The right of the city to reassess after an original assessment is vacated or set aside is found in section 4619, C. O. S. 1021, and is as follows:

"Provided, that in the event that any special assessment shall be found to be invalid or insufficient in whole or in part, for any reason whatsoever, the city council may, at any time, in the manner provided for levying an original assessment, proceed to cause a new assessment to be made and levied, which shall have like force and effect as an original assessment."

Under this section, after the original appraisement and apportionment was set aside, a new appraisement and apportionment as provided by section 4602, and notice as provided by section 4603, was essential to the validity of the assessment.

In the case of Okla.
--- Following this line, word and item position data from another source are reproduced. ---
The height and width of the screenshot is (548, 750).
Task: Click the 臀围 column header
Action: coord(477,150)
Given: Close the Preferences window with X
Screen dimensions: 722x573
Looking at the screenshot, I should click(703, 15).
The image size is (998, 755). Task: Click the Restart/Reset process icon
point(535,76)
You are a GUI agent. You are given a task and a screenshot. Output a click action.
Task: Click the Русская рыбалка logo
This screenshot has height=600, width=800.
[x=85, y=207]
Ry. Co. v. Severns Paving Co.,251 U.S. 104, 64 L.Ed. 168, the Supreme Court of the United States, on appeal from this court, held that where an original assessment is vacated the property owners on reassessment are entitled to notice and entitled to be heard. The same rule was recognized by this court in the above entitled case, 67 Okla. 206,170 P. 216. The Supreme Court of the United States, on appeal, however, took the position that the opinion as rendered by this court was somewhat uncertain in this particular, and, on appeal, modified the judgment thereby making it clear that property owners in cases of this character are entitled to notice and entitled to a hearing upon a reassessment being made.
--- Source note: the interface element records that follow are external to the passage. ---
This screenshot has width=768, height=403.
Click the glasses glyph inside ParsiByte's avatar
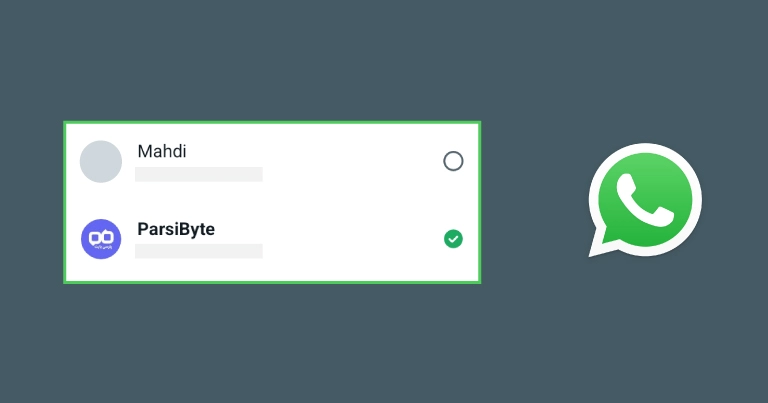101,237
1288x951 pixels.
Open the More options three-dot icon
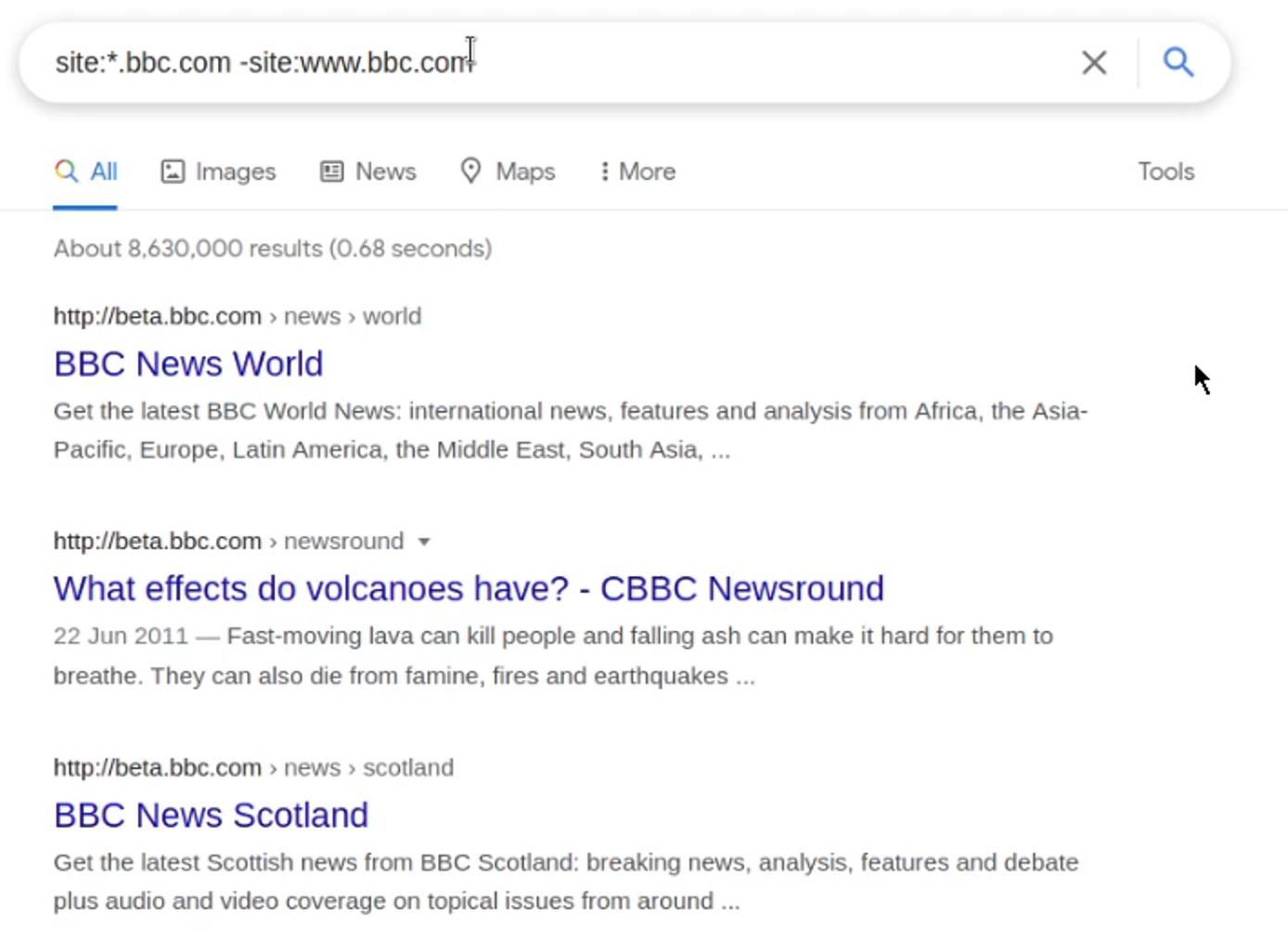[605, 171]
Counsel for defendant city of Norman, relying upon the case of City of Norman v. Allen, supra, contend that it was unnecessary to have a new appraisement and apportionment made, and that it was unnecessary that it cause notice to be given prior to the passage of the present reassessment ordinance. This case does not support their contention under the record here presented. The original appraisement and apportionment was not assailed in that case. The original ordinance was held invalid for the reason that it did not receive a majority vote of the council. This court held that a new assessing ordinance might be passed based upon the original appraisement and apportionment. Subsequent to the rendition of this opinion, the city took proceedings which necessarily had the effect of setting aside the original appraisement and apportionment, and caused a reappraisement and reapportionment to be made. This court held the assessing ordinance based on the reappraisement and reapportionment void. This holding certainly did not have the effect of reinstating the original appraisement and apportionment. It was, therefore, necessary that a new appraisement and apportionment be made, and notice to property owners be given as provided by statute before a new assessing ordinance could legally be passed. We, therefore, hold the present assessment void.

Judgment should be affirmed.

BENNETT, TEEHEE, JEFFREY, and DIFFENDAFFER, Commissioners, concur.

By the Court: It is so ordered.

Note. — See under (1) 25 R. C. L. pp. 171, 172; 4 R. L. C. Supp. p. 1574. See "Municipal Corporations," 44 C. J. § 3350, p. 774, n. 77.